[Work order]:
Set down exactly the lines below, starting at the one that contains "Where should I click to: Open the notifications" and ending at the one that contains "You are a computer-use agent. The", with both of those lines included and nothing else.

####################

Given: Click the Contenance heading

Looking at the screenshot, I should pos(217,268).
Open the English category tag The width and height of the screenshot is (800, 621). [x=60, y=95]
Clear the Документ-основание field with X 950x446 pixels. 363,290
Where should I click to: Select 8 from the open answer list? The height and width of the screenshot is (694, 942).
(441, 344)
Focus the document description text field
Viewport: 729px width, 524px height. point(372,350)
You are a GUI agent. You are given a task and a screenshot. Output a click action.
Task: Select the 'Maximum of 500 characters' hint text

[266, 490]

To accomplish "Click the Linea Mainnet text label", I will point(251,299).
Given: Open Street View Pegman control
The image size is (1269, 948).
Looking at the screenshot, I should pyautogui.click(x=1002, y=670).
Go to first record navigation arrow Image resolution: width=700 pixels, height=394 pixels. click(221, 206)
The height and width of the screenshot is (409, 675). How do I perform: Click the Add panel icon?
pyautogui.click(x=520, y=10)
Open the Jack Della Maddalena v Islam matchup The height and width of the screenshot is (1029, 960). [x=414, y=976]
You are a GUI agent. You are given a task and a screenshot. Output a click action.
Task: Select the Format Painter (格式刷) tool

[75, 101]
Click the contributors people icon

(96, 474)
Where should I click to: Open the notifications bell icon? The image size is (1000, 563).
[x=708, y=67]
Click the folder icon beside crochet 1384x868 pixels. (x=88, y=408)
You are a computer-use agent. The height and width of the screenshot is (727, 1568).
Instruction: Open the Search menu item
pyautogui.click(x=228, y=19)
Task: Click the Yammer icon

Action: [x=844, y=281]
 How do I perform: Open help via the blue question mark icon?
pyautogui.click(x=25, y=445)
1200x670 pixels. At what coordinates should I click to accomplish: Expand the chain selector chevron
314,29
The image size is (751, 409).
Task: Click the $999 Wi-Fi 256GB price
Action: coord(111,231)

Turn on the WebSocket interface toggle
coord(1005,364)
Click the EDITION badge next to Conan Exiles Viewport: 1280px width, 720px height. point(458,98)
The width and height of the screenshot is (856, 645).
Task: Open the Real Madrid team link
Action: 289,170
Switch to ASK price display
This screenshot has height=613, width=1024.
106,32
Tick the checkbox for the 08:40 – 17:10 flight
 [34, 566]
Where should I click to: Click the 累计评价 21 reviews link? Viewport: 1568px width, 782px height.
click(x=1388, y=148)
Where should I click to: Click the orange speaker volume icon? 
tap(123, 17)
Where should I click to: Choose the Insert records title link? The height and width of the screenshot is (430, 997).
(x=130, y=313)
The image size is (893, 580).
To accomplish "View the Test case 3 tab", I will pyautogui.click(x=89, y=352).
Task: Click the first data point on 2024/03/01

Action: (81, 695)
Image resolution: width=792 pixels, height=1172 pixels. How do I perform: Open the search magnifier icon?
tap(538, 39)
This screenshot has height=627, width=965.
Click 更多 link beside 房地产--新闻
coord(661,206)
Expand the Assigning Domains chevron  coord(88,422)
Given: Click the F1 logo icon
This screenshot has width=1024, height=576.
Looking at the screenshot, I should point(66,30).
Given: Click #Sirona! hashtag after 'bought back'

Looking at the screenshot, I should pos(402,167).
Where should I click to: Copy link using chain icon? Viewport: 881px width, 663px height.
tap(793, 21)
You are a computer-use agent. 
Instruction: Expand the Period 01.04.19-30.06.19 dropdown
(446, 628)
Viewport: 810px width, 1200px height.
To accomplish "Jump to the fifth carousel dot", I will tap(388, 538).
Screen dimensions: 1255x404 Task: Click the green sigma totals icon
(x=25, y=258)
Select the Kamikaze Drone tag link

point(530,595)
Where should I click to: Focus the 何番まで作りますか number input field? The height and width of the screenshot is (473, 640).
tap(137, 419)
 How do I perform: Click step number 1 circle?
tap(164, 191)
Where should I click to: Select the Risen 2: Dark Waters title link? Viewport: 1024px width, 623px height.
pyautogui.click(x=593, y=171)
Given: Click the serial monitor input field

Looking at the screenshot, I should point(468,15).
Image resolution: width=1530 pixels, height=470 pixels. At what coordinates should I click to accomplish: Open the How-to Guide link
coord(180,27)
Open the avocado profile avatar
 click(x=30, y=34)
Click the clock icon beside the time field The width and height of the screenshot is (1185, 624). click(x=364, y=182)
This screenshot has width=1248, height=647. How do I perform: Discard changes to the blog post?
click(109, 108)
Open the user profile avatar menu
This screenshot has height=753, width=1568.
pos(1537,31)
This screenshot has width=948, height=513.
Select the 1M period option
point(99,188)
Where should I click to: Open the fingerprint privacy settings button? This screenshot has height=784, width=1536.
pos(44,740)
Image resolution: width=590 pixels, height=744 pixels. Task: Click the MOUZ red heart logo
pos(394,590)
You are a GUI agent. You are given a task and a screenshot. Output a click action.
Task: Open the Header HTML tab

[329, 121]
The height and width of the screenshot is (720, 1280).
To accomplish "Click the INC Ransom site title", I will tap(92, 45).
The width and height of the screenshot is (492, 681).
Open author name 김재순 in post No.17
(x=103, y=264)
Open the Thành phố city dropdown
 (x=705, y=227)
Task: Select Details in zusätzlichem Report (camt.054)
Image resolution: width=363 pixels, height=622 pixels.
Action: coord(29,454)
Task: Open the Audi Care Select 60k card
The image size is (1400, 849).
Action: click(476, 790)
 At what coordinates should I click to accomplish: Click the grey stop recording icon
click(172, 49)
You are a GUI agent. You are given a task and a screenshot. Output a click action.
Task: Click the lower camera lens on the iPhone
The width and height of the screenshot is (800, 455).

####################

[Your solution]:
Where should I click to: Open the notifications bell icon? The image size is (1000, 563).
[x=708, y=67]
Click the folder icon beside crochet 1384x868 pixels. (x=88, y=408)
You are a computer-use agent. The height and width of the screenshot is (727, 1568).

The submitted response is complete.